--- Records to process Enclosed Below ---

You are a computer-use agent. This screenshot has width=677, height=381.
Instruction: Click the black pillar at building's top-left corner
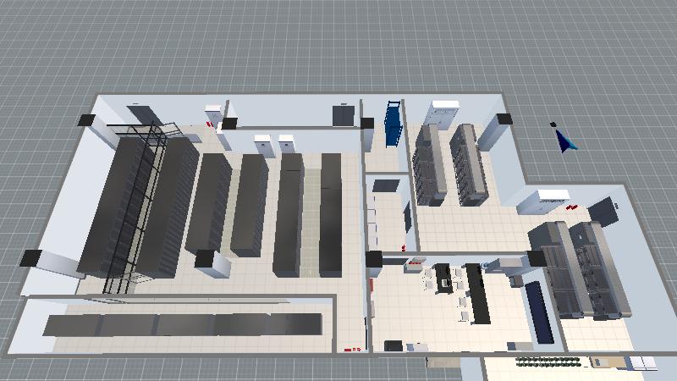tap(86, 120)

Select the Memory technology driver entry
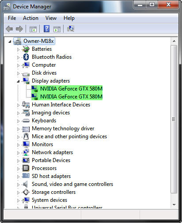[x=63, y=129]
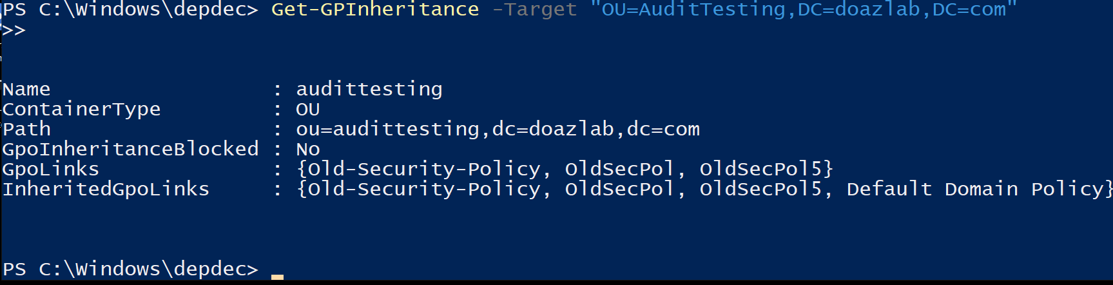
Task: Click the Name property label
Action: [26, 89]
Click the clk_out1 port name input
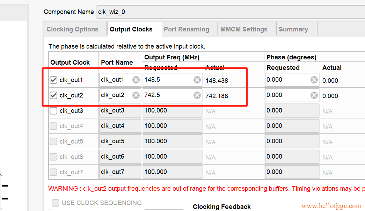 (115, 80)
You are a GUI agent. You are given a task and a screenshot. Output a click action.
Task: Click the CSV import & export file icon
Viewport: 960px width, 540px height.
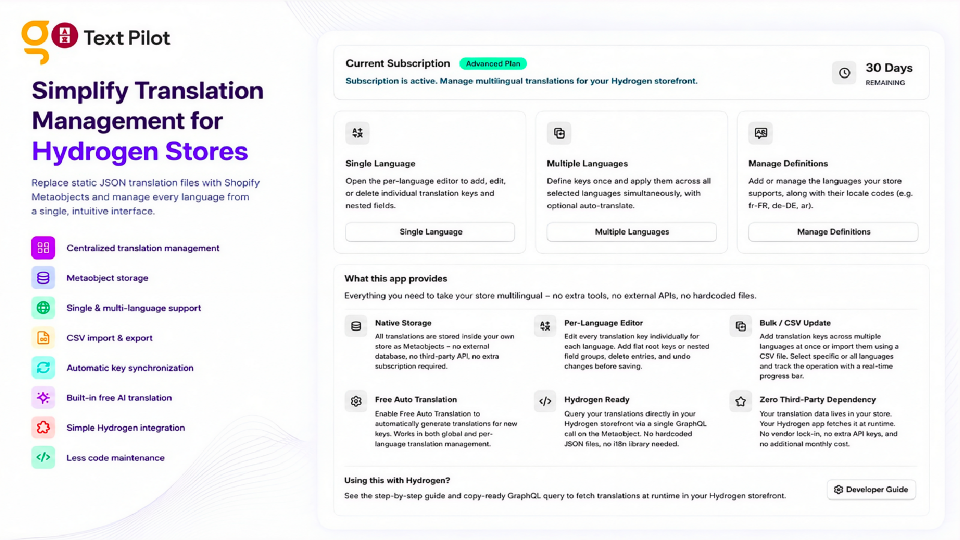point(43,338)
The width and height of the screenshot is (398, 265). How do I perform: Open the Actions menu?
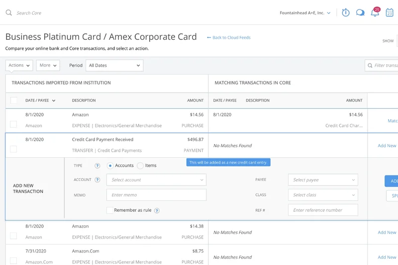(x=19, y=65)
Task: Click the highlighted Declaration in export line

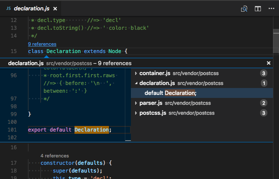Action: pos(91,130)
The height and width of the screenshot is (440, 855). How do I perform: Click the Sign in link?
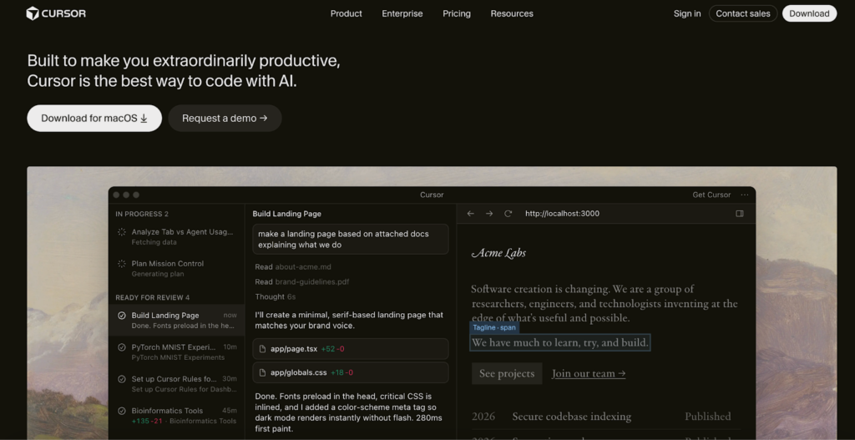pos(687,13)
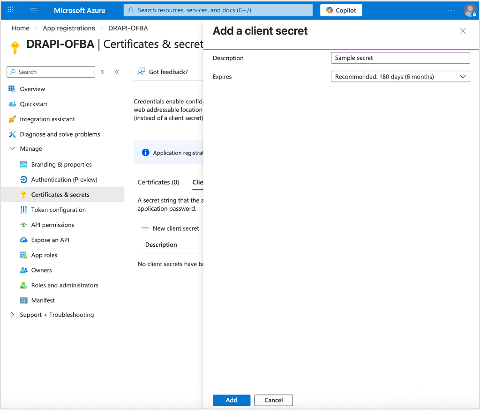Go to App registrations via breadcrumb
This screenshot has height=410, width=480.
[68, 28]
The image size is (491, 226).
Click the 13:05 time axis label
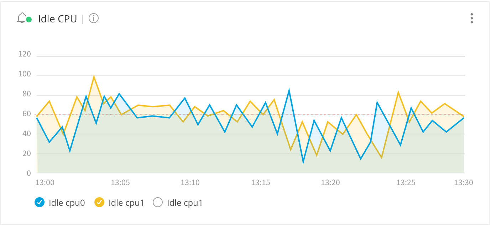pyautogui.click(x=120, y=183)
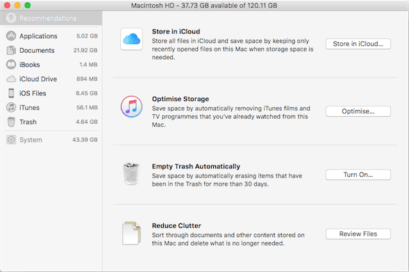
Task: Click the blue iCloud icon beside Store in iCloud
Action: 131,39
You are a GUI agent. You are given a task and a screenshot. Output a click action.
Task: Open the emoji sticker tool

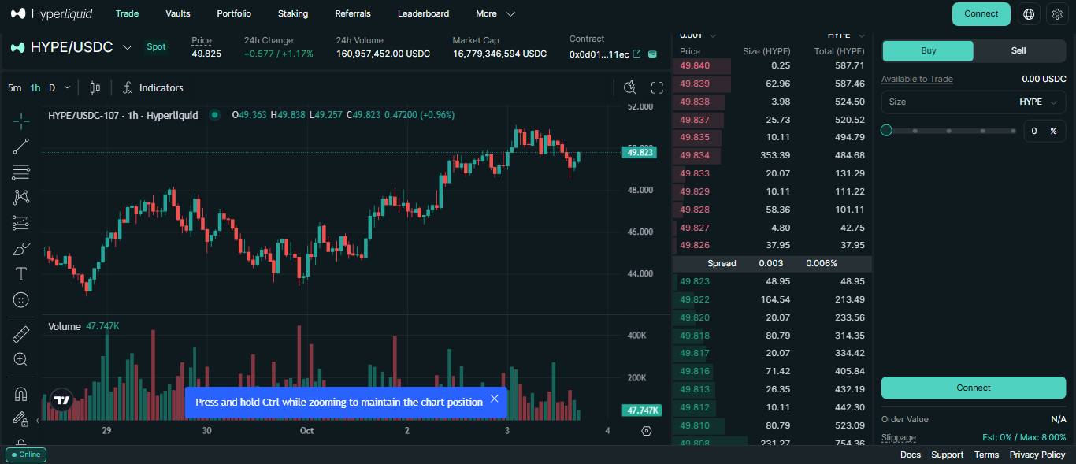[x=20, y=299]
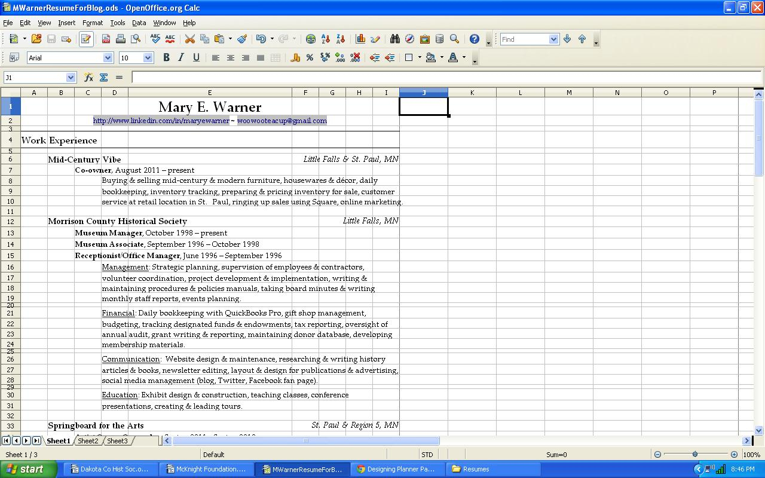
Task: Insert a chart using the Chart icon
Action: coord(360,39)
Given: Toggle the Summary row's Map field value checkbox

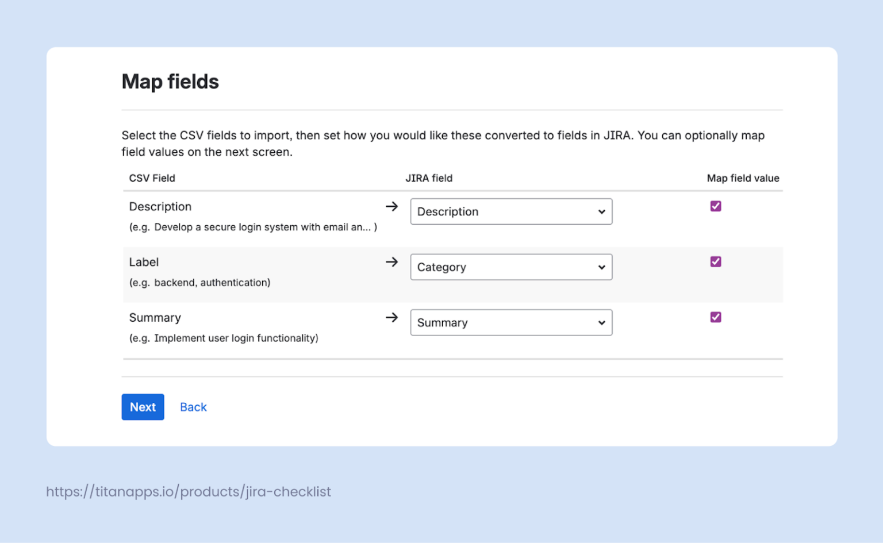Looking at the screenshot, I should [715, 317].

--- End of Enclosed Records to process ---

» **Your assignment**
Leave out the pictures and return, exactly as written, only the lines from the line with "Task: Open the emoji sticker tool" through the end of the records above.

» **Written solution**
Task: Open the emoji sticker tool

[x=20, y=299]
Task: Insert a chart using the Chart icon
Action: coord(360,39)
Given: Toggle the Summary row's Map field value checkbox

Looking at the screenshot, I should [715, 317].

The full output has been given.